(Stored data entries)
========
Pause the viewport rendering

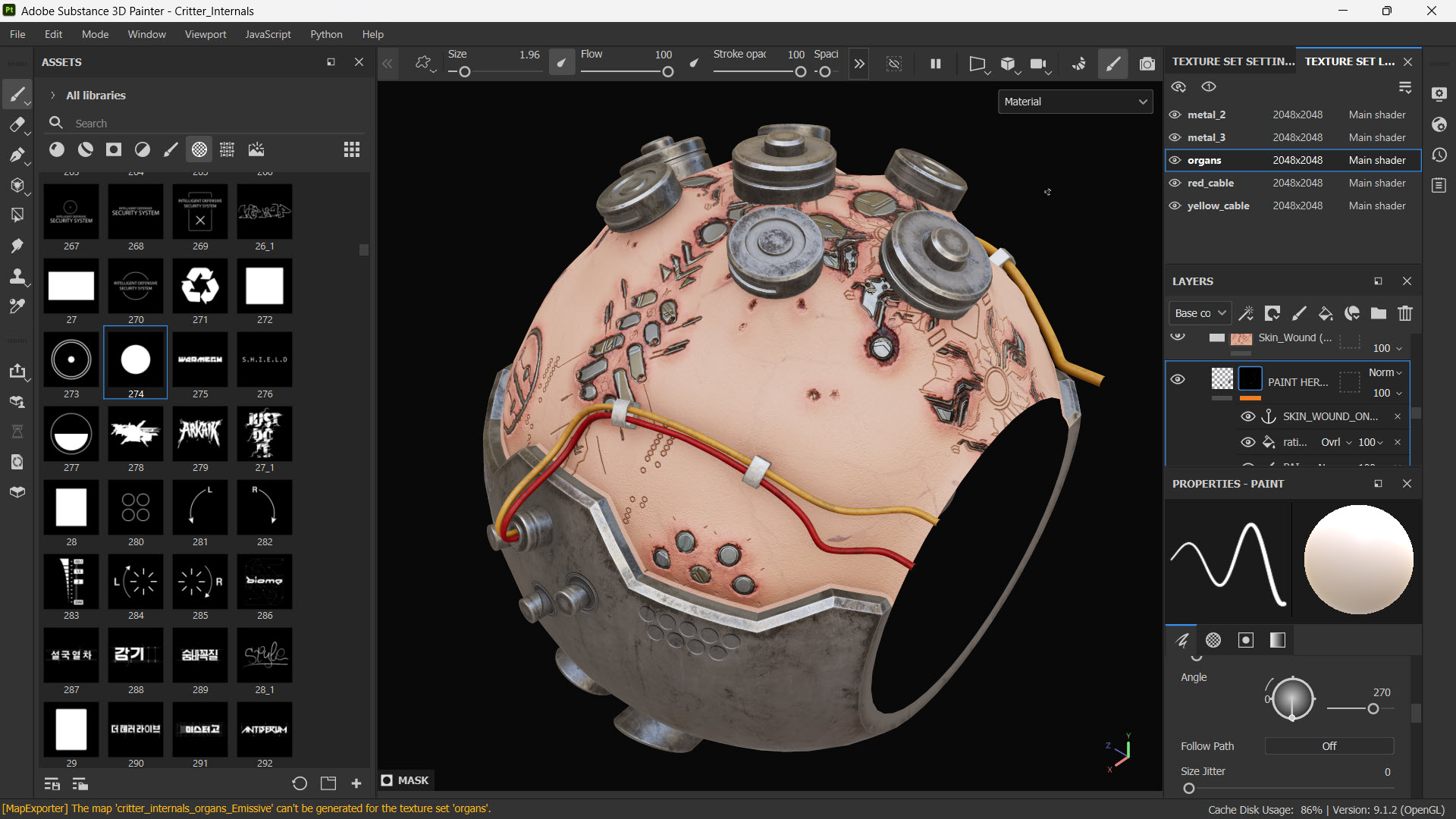coord(936,64)
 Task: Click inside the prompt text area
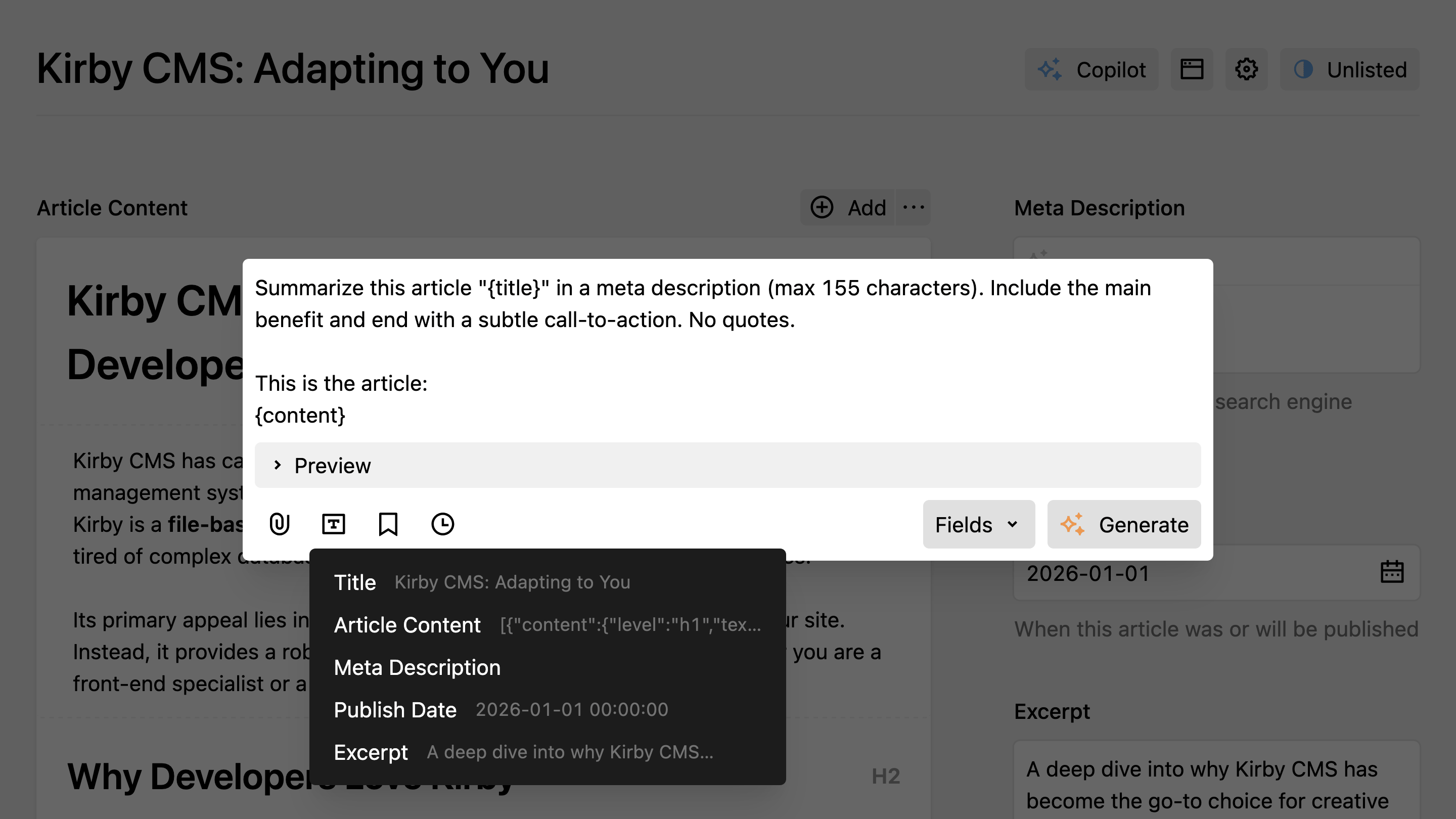723,350
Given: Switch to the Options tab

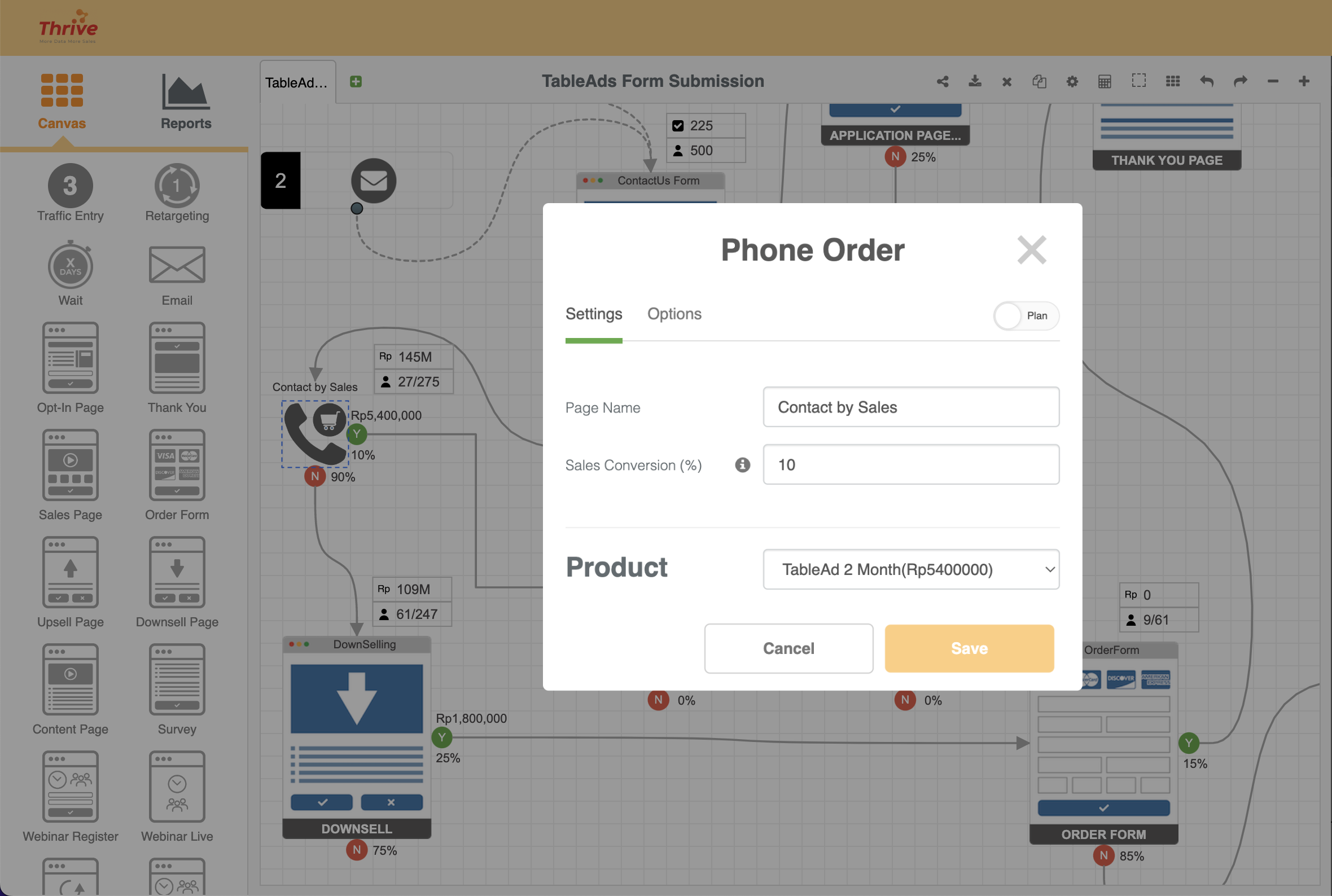Looking at the screenshot, I should [x=674, y=314].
========
§ YOUR OBJECTIVE
Copy the records word for word, leaving no picture in the copy.

§ RESPONSE AREA
Pause the viewport rendering

coord(936,64)
 Task: Click inside the prompt text area
723,350
Given: Switch to the Options tab

Looking at the screenshot, I should [x=674, y=314].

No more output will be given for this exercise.